Return verbatim the lines of the listing from the line containing "You are a computer-use" through the end of the listing, both ends inclusive. Omit the pictures from your answer.

>> begin Material for this task

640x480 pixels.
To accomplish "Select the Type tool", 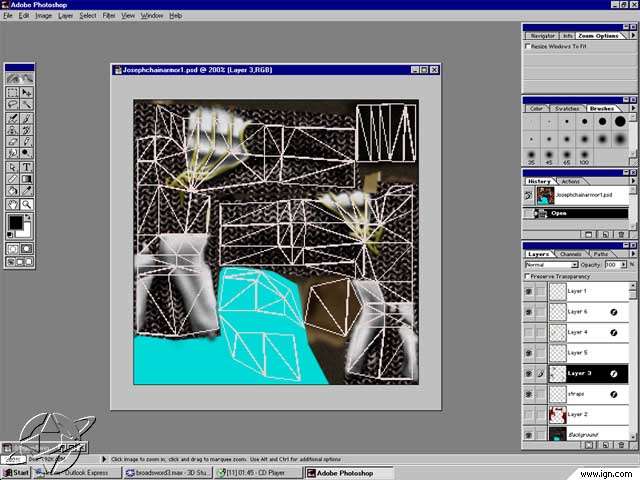I will pos(26,166).
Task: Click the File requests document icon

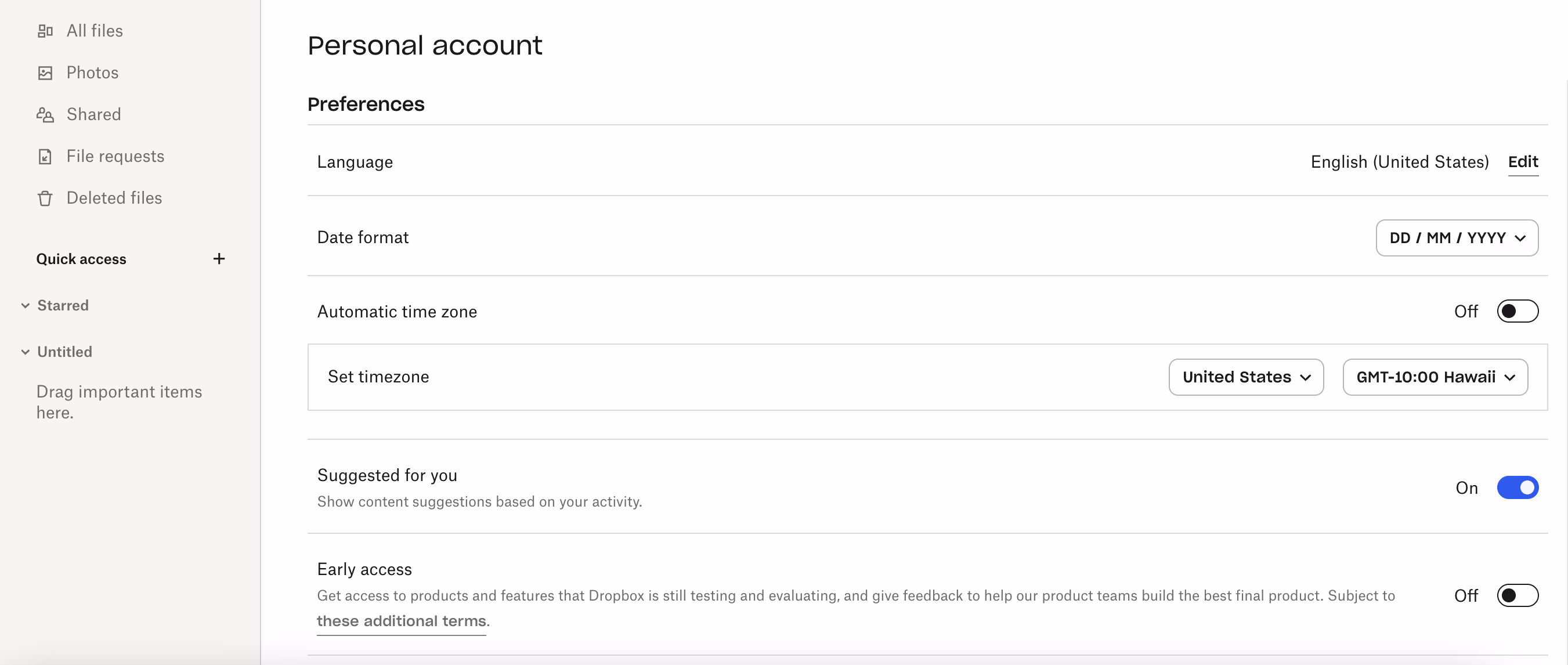Action: [45, 157]
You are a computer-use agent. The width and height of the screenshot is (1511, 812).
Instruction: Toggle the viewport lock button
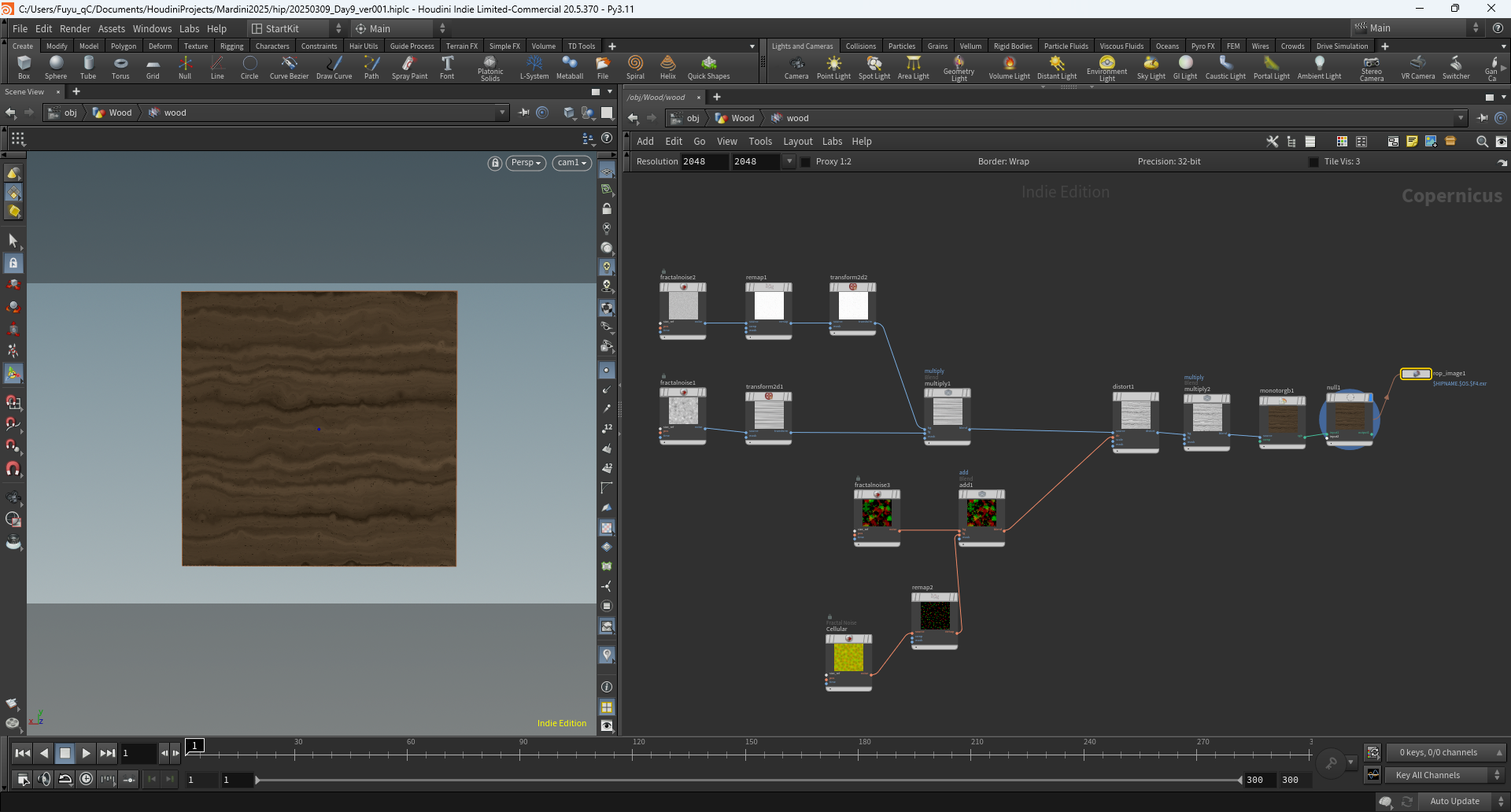pyautogui.click(x=495, y=163)
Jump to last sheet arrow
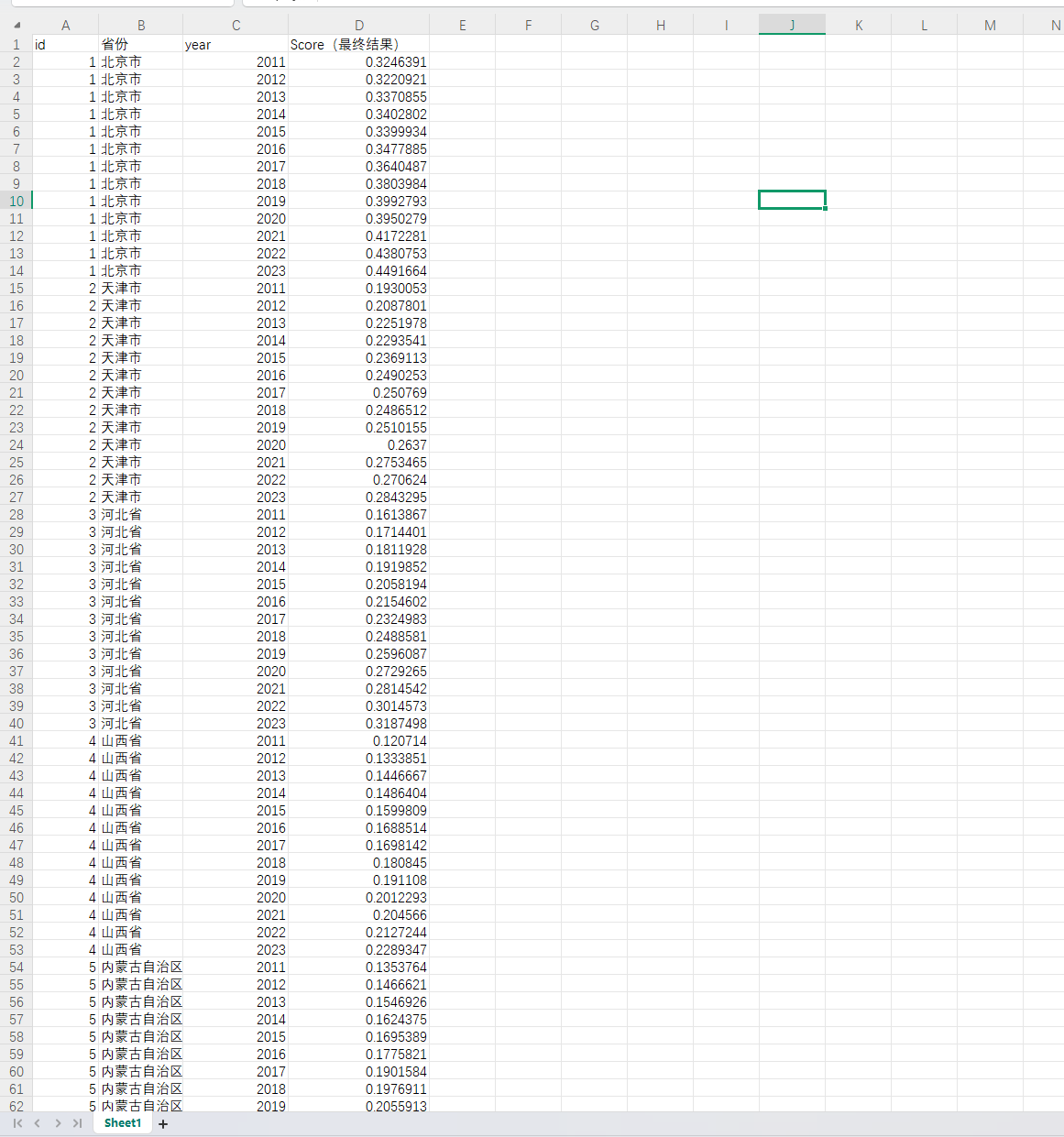The height and width of the screenshot is (1137, 1064). [x=78, y=1123]
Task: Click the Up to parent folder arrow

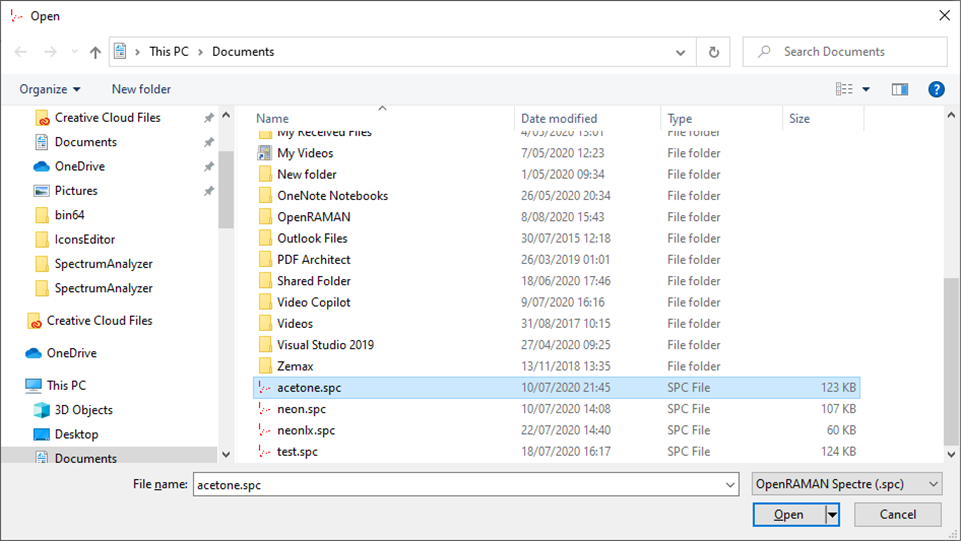Action: point(95,52)
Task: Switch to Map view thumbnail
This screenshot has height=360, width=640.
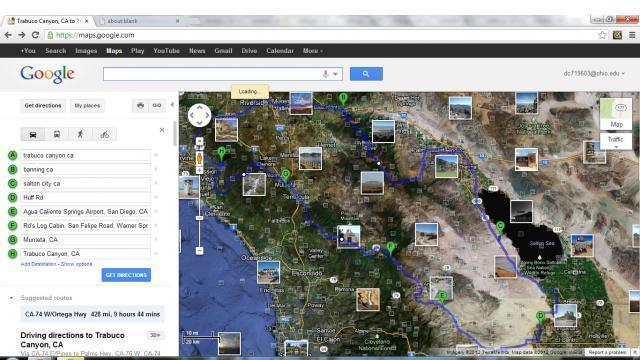Action: 616,114
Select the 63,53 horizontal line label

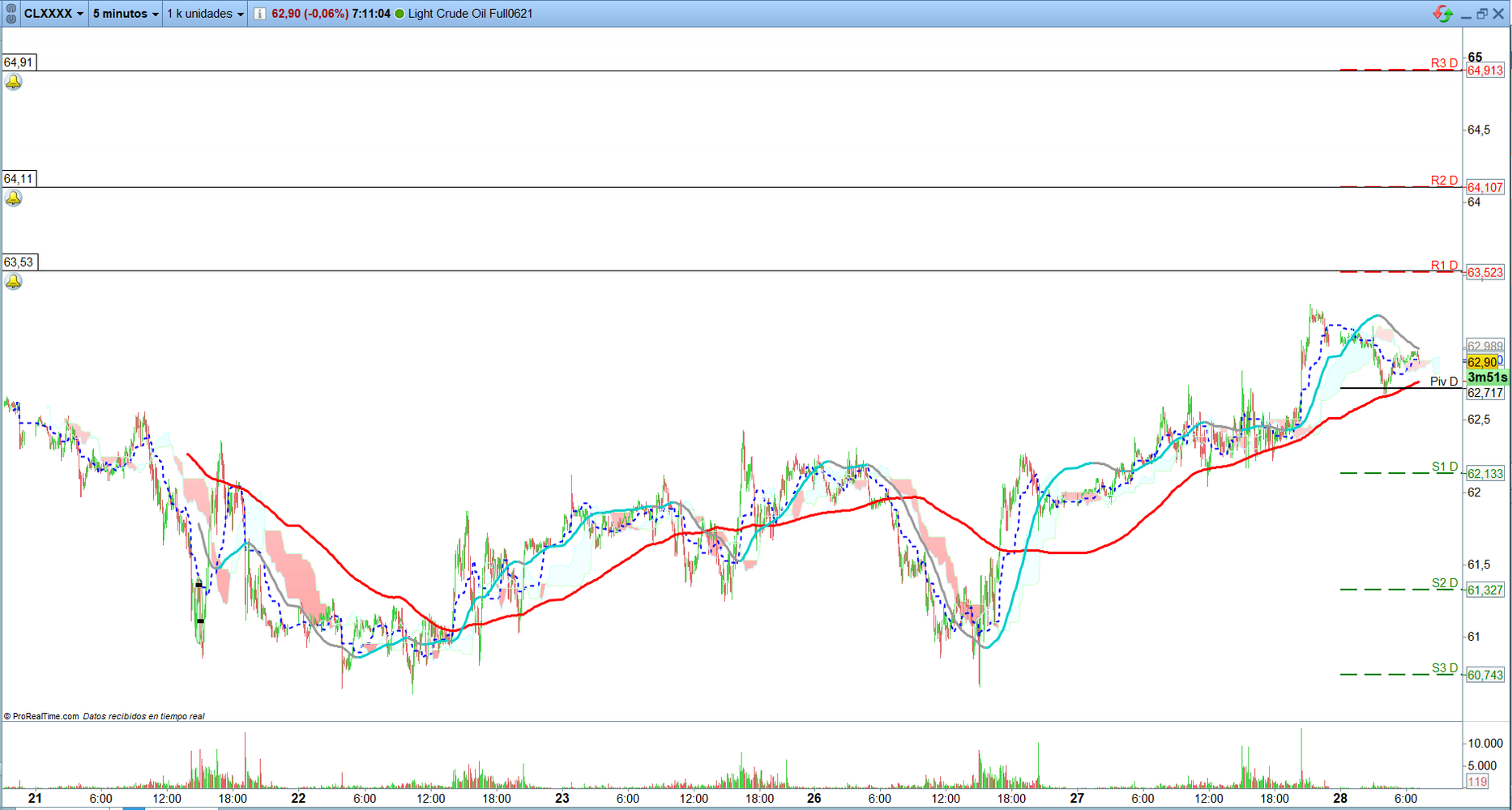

>> end Material for this task

Response to this task
You are a computer-use agent. The width and height of the screenshot is (1511, 812).
Instruction: Toggle the viewport lock button
pyautogui.click(x=495, y=163)
Jump to last sheet arrow
The height and width of the screenshot is (1137, 1064). [x=78, y=1123]
Task: Click the Up to parent folder arrow

Action: point(95,52)
Task: Switch to Map view thumbnail
This screenshot has height=360, width=640.
Action: 616,114
Select the 63,53 horizontal line label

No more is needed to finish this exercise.